_Extract provided:_
In conjunction with The Chartered Governance Institute, today we have published guidance around the Corporate Insolvency and Governance Act 2020 that provides advice to charities, social enterprises and mutuals about insolvency.
A separate piece of guidance about holding meetings during the current pandemic has also been published.
Louise Thomson, Head of Policy (Not for Profit) at The Chartered Governance Institute comments:
“COVID-19 has had a significant financial impact on organisations, but a group particularly hard-hit is the not-for-profit and social enterprise sector. The lockdown period has seen a surge in demand for services, such as support for mental health, social care, homelessness and domestic violence, but this has coincided with lost fundraising income and increased operating costs. Welcome assistance has been announced in the Corporate Insolvency and Governance Act 2020, which has recently come into force and is intended to provide organisations with breathing space to continue to trade. The guidance that we have produced jointly with Bates Wells is intended to show charities, social enterprises and mutuals which are in financial difficulty how the Act could benefit their organisation.
“We have also produced guidance about meetings as the Act has given temporary freedoms to the sector in this respect. That guidance has been designed to help charities, social enterprises and mutuals which may be planning their AGM, need to pass members’ resolutions in the coming months or have already held their AGM (as the measures have retrospective effect). The new measures also provide a helpful opportunity for organisations to amend their governing documents so that members’ meetings can be held more flexibly in the future, particularly as the flexibility offered by the Act will only last until 30 September 2020 (unless extended by secondary legislation).”
The insolvency guidance provides advice about what charities, social enterprises and mutuals need to consider in relation to their current financial situation, including their legal form, solvency and trustees’ duties. It also covers what to avoid if there is a risk of insolvency, such as wrongful trading, preferring some creditors over others, transactions at an undervalue and fraudulent trading, and highlights practical steps, such as alertness to warning signs. The guidance also lays out how the changes to insolvency law in the Act might help during the pandemic and beyond.

_Extracted records:_
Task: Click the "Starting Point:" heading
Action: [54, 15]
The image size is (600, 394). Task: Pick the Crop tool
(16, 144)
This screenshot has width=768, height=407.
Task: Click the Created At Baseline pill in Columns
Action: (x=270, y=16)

_Tasks to complete:_
(A) From the announcement about the Corporate Insolvency and Governance Act guidance, list everything the insolvency guidance says to avoid if there is a risk of insolvency.
(B) Answer these questions from the announcement about the Corporate Insolvency and Governance Act guidance:
(i) What position does Louise Thomson hold?
(ii) According to Louise Thomson, with whom was the insolvency guidance produced jointly?
(iii) Until what date will the flexibility the Act offers for meetings last?
(C) Extend the announcement about the Corporate Insolvency and Governance Act guidance, starting after its last sentence.

_Task-by-task answers:_
(A)
- Wrongful trading
- Preferring some creditors over others
- Transactions at an undervalue
- Fraudulent trading

(B)
(i) Head of Policy (Not for Profit) at The Chartered Governance Institute
(ii) Bates Wells
(iii) 30 September 2020, unless secondary legislation extends it

(C)
Simon Steeden, Charity and Social Enterprise Partner at Bates Wells adds:
“There are a number of measures brought in by the Act that could provide some help to charities, social enterprises and mutuals in these very difficult times. Temporary measures include the suspension of directors’ liabilities for wrongful trading and the prohibition on presentation of winding-up petitions. Other measures introduced by the Act are permanent, including the introduction of a new ‘company moratorium’, a new ‘restructuring scheme’ and the nullifying of clauses in supply contracts. It is important for organisations to be clear which measures will end in September 2020. If an organisation is in financial difficulty, trustees may need to consider both the best interests of the charity and the interest of creditors. It will generally be advisable to check the extent of any trustee indemnity insurance, minute meetings carefully, thoroughly review income and expenditure, talk to creditors about having more time to pay, choose when and how to use assets and possibly also consider any options to collaborate or merge.
“On the subject of meetings, it is essential that charities check their governing documents to see what flexibility is already allowed and consider how to keep members engaged if it is determined that general meetings in physical format are not possible in the current circumstances. Now would also be a good time for organisations to consider amending their governing document to permit flexibility in the future. We are still in the first phase of the pandemic, with future lockdowns a real possibility, so ensuring that governing documents allow the freedom to hold virtual or hybrid meetings in the future would be a sensible approach.”